▸ TRECHO DO TEXTO:
╔══
Além disso, hipóteses altamente especulativas relacionadas a células T de memória pré-existentes podem ser propostas em relação à COVID-19 e idade. As crianças são menos suscetíveis aos sintomas clínicos da COVID-19. Os idosos são muito mais suscetíveis à COVID-19 fatal. As razões para ambos não são claras. A distribuição etária das infecções por CCC não está bem estabelecida e a imunidade do CCC deve ser examinada em mais detalhes.
Essas considerações sublinham como várias variáveis podem estar envolvidas na imunidade parcial potencial preexistente à COVID-19 e múltiplas hipóteses são dignas de exploração adicional, mas deve-se ter cuidado para evitar generalizações ou conclusões excessivas na ausência de dados.
A memória pré-existente das células T CD4+ também pode influenciar os resultados da vacinação, levando a uma resposta imunológica mais rápida ou melhor, particularmente o desenvolvimento de anticorpos neutralizantes, que geralmente dependem da ajuda das células T. Ao mesmo tempo, a memória pré-existente de células T também poderia atuar como um fator de confusão, especialmente em ensaios de vacinas de fase I relativamente pequenos.
╚══
▸ CONJUNTO DE TAREFAS:
1. De acordo com o trecho sobre células T de memória e COVID-19, quem é menos suscetível aos sintomas clínicos da doença?
2. Reproduza, do trecho sobre células T de memória e COVID-19, tudo o que vai de "Além disso, hipóteses" até "ausência de dados.".

▸ LINHAS DE DADOS:
╔══
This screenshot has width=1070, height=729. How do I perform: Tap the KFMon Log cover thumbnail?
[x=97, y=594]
╚══
╔══
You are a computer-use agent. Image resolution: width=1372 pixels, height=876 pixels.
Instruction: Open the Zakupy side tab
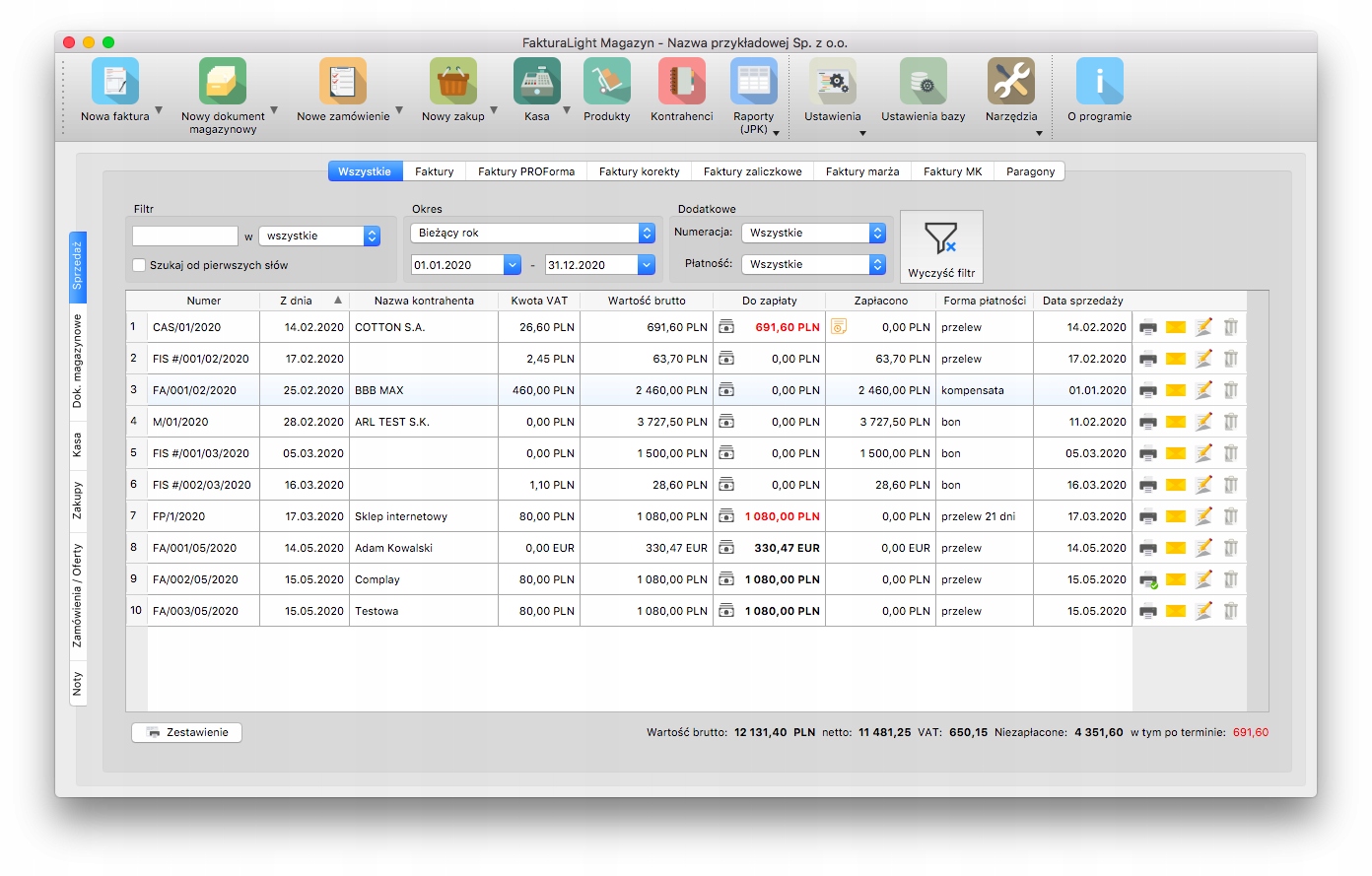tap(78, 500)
╚══
╔══
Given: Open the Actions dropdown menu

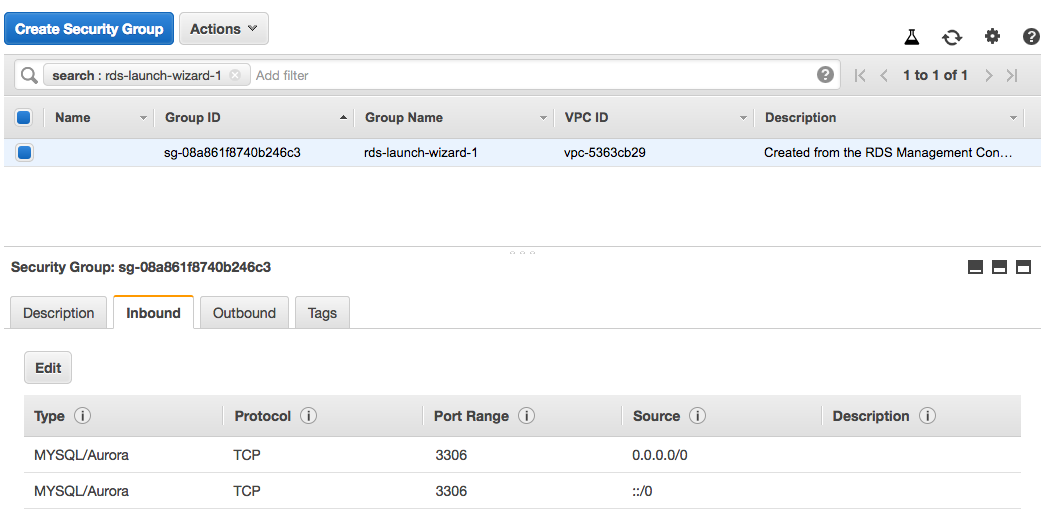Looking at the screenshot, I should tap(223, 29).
╚══
▸ RESULTADOS DO EXERCÍCIO:
1. As crianças.

2.
Além disso, hipóteses altamente especulativas relacionadas a células T de memória pré-existentes podem ser propostas em relação à COVID-19 e idade. As crianças são menos suscetíveis aos sintomas clínicos da COVID-19. Os idosos são muito mais suscetíveis à COVID-19 fatal. As razões para ambos não são claras. A distribuição etária das infecções por CCC não está bem estabelecida e a imunidade do CCC deve ser examinada em mais detalhes.
Essas considerações sublinham como várias variáveis podem estar envolvidas na imunidade parcial potencial preexistente à COVID-19 e múltiplas hipóteses são dignas de exploração adicional, mas deve-se ter cuidado para evitar generalizações ou conclusões excessivas na ausência de dados.